(Saved data entries)
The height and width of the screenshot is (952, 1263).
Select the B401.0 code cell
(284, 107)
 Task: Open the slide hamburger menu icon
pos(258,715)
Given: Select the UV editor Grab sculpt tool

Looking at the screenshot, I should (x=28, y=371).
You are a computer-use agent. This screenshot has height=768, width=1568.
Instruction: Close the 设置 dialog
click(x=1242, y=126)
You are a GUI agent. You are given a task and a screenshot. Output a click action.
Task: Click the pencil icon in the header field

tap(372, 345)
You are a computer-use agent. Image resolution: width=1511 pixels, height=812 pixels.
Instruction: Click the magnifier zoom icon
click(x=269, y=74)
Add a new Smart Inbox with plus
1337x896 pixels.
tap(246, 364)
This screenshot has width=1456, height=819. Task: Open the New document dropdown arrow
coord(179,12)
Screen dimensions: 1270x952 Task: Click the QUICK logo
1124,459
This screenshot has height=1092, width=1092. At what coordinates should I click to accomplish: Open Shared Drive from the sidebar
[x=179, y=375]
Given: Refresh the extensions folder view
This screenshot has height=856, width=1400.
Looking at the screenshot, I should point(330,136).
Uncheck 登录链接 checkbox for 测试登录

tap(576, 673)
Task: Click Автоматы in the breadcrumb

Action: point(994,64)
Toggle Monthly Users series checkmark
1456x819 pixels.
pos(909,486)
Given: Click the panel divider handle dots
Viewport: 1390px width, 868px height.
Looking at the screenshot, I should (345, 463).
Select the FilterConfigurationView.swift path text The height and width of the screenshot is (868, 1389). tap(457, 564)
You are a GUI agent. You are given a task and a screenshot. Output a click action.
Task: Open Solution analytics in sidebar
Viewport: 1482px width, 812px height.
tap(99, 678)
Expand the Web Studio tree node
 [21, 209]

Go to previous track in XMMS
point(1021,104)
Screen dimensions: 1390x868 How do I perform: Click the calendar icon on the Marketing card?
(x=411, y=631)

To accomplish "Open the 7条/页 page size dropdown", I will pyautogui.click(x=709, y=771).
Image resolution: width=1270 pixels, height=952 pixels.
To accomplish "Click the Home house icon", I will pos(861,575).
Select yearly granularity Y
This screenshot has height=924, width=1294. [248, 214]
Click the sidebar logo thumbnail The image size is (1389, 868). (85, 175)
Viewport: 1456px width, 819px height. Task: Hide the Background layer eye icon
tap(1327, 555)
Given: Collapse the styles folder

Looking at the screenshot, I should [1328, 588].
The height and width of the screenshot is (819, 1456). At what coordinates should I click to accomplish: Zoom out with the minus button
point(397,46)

Your task.
An exact, complete copy of the data is the only acceptable answer.

Task solution.
The height and width of the screenshot is (952, 1263).
Select the B401.0 code cell
(284, 107)
 Task: Open the slide hamburger menu icon
pos(258,715)
Given: Select the UV editor Grab sculpt tool

Looking at the screenshot, I should (x=28, y=371).
You are a computer-use agent. This screenshot has height=768, width=1568.
Instruction: Close the 设置 dialog
click(x=1242, y=126)
You are a GUI agent. You are given a task and a screenshot. Output a click action.
Task: Click the pencil icon in the header field

tap(372, 345)
You are a computer-use agent. Image resolution: width=1511 pixels, height=812 pixels.
Instruction: Click the magnifier zoom icon
click(x=269, y=74)
Add a new Smart Inbox with plus
1337x896 pixels.
tap(246, 364)
This screenshot has width=1456, height=819. Task: Open the New document dropdown arrow
coord(179,12)
Screen dimensions: 1270x952 Task: Click the QUICK logo
1124,459
This screenshot has height=1092, width=1092. At what coordinates should I click to accomplish: Open Shared Drive from the sidebar
[x=179, y=375]
Given: Refresh the extensions folder view
This screenshot has height=856, width=1400.
Looking at the screenshot, I should point(330,136).
Uncheck 登录链接 checkbox for 测试登录

tap(576, 673)
Task: Click Автоматы in the breadcrumb

Action: point(994,64)
Toggle Monthly Users series checkmark
1456x819 pixels.
pos(909,486)
Given: Click the panel divider handle dots
Viewport: 1390px width, 868px height.
Looking at the screenshot, I should (345, 463).
Select the FilterConfigurationView.swift path text The height and width of the screenshot is (868, 1389). tap(457, 564)
You are a GUI agent. You are given a task and a screenshot. Output a click action.
Task: Open Solution analytics in sidebar
Viewport: 1482px width, 812px height.
tap(99, 678)
Expand the Web Studio tree node
 [21, 209]

Go to previous track in XMMS
point(1021,104)
Screen dimensions: 1390x868 How do I perform: Click the calendar icon on the Marketing card?
(x=411, y=631)

To accomplish "Open the 7条/页 page size dropdown", I will pyautogui.click(x=709, y=771).
Image resolution: width=1270 pixels, height=952 pixels.
To accomplish "Click the Home house icon", I will pos(861,575).
Select yearly granularity Y
This screenshot has height=924, width=1294. [248, 214]
Click the sidebar logo thumbnail The image size is (1389, 868). (85, 175)
Viewport: 1456px width, 819px height. Task: Hide the Background layer eye icon
tap(1327, 555)
Given: Collapse the styles folder

Looking at the screenshot, I should [1328, 588].
The height and width of the screenshot is (819, 1456). At what coordinates should I click to accomplish: Zoom out with the minus button
point(397,46)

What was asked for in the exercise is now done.